Bud and Brenda Ashcraft, owners of Bud Jacksonís Sportsmanís Bar and Grill, recently remodeled their tavern with help from La Grandeís Urban Renewal District. The centerpiece of the project was an expanded dining room with added banquet space. BILL RAUTENSTRAUCH / The Observer
Local businessman takes advantage of public-private partnership with Urban Renewal District to expandSomebody who might have left La Grande for a long time and then returned for a visit surely would marvel at the changes at the tavern at 2209 Adams Ave.
For decades it was a little ramshackle watering hole known as the Eastside, and then for a short time after the turn of the century it operated under the name Bogey’s. Through all that time, it never was much more than a bar for good old boys.
Now, it’s Bud Jackson’s Sportsman’s Bar and Grill, looking much more imposing and known as much for its cuisine as for its liquor offerings.
That’s how owner Bud Ashcraft has always wanted it. It’s almost like a dream come true.
“The expansion has been wonderful,” he said. “It makes it look less like a bar and more like a restaurant. We really pride ourselves on our food.”
Ashcraft and his wife, Brenda, moved to La Grande from Portland in 2003. She was a transferred U.S. Post Office employee; he had years of experience in the vending machine business and wanted to open a bar.
“Most of my accounts in Portland were bars and taverns. I saw what worked and what didn’t,” Ashcraft said.
The night spot in downtown La Grande known as the Tropidara was for sale, and for a while Ashcraft considered it. In the end, he decided to look elsewhere. The Trop, he said, was too much building and had too many issues.

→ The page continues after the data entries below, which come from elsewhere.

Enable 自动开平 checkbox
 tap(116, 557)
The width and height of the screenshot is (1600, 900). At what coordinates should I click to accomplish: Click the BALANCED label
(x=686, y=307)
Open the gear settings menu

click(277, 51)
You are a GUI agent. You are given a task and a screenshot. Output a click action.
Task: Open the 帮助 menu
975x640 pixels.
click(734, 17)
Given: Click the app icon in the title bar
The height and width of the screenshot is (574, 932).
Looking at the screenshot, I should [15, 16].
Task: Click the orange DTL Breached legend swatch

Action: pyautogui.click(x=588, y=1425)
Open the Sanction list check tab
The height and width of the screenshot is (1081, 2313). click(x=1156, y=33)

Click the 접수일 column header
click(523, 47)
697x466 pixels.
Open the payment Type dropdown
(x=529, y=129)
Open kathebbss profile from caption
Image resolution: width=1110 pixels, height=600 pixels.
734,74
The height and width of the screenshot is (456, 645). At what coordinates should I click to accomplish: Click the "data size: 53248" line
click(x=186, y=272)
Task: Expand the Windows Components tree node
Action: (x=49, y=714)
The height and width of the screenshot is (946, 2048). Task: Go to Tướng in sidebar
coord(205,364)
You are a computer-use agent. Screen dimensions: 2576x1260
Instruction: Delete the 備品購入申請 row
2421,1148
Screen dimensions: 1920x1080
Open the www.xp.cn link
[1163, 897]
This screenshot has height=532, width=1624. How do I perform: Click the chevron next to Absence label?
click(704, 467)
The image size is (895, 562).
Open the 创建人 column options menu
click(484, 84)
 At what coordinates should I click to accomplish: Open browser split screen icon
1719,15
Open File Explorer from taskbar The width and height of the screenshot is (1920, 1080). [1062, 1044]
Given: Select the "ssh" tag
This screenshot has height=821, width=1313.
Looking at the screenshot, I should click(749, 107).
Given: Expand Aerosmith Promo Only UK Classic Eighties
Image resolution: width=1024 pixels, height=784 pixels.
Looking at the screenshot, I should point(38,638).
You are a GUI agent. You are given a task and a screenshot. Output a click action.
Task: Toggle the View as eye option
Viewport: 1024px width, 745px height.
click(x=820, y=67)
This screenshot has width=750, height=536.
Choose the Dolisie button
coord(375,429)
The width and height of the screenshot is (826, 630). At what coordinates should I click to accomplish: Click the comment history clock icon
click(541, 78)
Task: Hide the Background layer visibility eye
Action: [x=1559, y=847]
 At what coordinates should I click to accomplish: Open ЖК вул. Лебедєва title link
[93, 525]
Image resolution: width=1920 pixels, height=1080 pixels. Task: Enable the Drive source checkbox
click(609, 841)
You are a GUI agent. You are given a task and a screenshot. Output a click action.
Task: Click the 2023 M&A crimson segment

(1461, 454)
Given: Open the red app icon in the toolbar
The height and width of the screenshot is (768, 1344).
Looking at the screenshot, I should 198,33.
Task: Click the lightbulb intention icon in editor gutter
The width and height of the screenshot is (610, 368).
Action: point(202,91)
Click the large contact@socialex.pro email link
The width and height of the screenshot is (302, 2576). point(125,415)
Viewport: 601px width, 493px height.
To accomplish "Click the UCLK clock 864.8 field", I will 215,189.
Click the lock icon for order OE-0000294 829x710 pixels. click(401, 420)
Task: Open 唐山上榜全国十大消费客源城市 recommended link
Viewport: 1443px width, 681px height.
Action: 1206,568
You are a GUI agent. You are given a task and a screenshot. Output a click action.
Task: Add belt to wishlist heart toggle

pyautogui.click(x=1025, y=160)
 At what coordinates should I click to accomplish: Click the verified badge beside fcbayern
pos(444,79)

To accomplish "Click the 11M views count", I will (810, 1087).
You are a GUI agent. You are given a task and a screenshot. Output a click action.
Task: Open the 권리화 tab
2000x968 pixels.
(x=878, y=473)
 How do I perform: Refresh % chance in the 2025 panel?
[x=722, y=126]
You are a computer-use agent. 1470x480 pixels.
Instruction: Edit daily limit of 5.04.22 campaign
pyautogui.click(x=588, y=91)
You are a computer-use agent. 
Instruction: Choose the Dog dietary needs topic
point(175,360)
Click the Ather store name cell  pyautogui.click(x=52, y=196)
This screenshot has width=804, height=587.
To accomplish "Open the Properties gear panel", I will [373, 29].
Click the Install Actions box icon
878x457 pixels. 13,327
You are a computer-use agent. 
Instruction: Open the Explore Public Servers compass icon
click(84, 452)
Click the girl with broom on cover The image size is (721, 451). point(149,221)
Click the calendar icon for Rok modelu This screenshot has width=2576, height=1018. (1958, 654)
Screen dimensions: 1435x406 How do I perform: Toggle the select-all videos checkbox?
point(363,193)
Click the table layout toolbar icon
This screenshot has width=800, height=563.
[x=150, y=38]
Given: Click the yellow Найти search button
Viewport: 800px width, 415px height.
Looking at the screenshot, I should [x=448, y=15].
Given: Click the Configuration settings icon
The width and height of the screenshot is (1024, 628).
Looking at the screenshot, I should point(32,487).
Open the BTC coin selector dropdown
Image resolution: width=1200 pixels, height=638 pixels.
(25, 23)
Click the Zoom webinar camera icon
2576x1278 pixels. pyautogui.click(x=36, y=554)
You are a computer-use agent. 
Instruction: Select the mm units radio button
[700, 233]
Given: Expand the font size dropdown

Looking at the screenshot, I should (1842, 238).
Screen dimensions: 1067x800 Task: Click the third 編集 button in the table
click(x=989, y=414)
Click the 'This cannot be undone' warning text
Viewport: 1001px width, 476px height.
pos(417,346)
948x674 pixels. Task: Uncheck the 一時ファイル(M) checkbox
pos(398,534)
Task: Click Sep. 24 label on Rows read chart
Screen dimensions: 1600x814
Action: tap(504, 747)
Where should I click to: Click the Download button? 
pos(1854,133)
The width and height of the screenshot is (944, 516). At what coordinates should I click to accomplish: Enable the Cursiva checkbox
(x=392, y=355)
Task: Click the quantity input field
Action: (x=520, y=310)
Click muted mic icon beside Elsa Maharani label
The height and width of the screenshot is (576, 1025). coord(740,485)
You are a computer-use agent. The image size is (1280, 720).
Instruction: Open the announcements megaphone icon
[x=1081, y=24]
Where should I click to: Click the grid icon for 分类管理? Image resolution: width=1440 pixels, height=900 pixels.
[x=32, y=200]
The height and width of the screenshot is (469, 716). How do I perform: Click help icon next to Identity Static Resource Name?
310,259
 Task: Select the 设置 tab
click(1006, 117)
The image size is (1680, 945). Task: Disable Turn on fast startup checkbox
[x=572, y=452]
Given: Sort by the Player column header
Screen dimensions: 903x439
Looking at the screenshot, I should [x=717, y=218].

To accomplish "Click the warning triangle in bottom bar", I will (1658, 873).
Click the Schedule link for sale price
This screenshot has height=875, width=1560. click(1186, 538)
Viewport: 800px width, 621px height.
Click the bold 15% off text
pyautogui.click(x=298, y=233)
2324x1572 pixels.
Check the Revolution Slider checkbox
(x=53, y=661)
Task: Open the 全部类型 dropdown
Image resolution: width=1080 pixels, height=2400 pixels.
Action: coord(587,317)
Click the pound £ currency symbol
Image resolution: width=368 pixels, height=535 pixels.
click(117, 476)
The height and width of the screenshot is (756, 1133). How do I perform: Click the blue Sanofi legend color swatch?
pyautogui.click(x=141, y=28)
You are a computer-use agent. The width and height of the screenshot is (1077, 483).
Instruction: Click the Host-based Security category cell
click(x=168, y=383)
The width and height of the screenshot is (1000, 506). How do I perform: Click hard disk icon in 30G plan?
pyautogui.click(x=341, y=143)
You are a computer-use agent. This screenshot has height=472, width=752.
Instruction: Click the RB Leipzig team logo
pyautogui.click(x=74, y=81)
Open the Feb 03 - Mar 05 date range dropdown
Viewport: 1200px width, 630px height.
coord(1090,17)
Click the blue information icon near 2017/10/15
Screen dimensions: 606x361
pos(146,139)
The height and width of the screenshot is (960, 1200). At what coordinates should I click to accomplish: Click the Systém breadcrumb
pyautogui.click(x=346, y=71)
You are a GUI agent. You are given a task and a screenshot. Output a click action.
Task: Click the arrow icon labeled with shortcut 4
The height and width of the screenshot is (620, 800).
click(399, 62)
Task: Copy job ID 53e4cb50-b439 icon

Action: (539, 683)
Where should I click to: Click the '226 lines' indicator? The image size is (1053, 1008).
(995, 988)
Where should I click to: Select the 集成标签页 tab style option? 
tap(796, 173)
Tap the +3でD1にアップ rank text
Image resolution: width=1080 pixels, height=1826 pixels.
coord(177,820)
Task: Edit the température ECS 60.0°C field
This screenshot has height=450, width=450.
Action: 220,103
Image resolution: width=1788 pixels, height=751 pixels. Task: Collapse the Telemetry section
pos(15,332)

Short-lived Bogey’s was closed by that time and also up for sale. Ashcraft explored the deal, and in September he bought the place.
It wasn’t much of a place, at that.
“It was painted white, and if it wasn’t for a couple of beer signs, you could have mistaken it for a doctor’s office,” Ashcraft said.
He and his wife gave the place its new name, and worked to make it attractive. Over the years, they repainted, laid new tile and carpet, remodeled the restrooms, and, in anticipation of the state’s ban on smoking in taverns, built an outdoor smoking area.
Ashcraft said that last turned out to be a smart move.
“It was one of the best things we ever did,” he said. “The Restaurant Association was worried that the ban would keep gamblers from coming out to play the machines, but what it did was bring a whole new clientele who didn’t go to bars because they worried about coming home smelling like a cigarette.”
Bud Jackson’s got a big boost in 2010, when La Grande’s Urban Renewal District decided to spend some funds on improvement projects in the district.
The district had $250,000 available, wanted to use it to help businesses make improvements and also to build some successful public-private partnerships. A call for proposals went out district-wide.
Ashcraft said he saw in it a chance to upgrade his establishment to the place he wanted it to be.
“They said that if I could get a plan in place in two weeks, I could get half of $70,000,” he recalled.
Ashcraft’s plan to add more than 900 square feet to his existing building and make other improvements was one of six projects getting a nod of approval from the city’s Urban Renewal Advisory Commission. But first, there was some dickering to do.
The planned expansion would cost more than $90,000, but the commission recommended chipping in just $20,000. After some dickering, the commission decided on $35,000.
That recommendation was passed on to the city council — which is also the urban renewal board — and was approved.
The Ashcrafts launched into their makeover earlier this year.
The main thrust was to expand the west side of the building, doubling the floor space there.
The project was complete this fall. Today, the west section is a large dining area that can be sealed off with dividers for special events including banquets, musical events and dance lessons.
Ashcraft said his business has had its ups and down all along, but “more ups than down.”
Since the remodeling, he’s expanded his menu, and continues to tinker with it. In a former beer-and-burger hangout, steak dinner is served.
“We’re just trying to push the food. We like to say we don’t do fast food, we do fresh food as fast as we can,” Ashcraft said.
He said the city’s help was important, and that he’s thankful it came along at the time it did.
“This wouldn’t have happened so quickly if it wasn’t for that,” he said.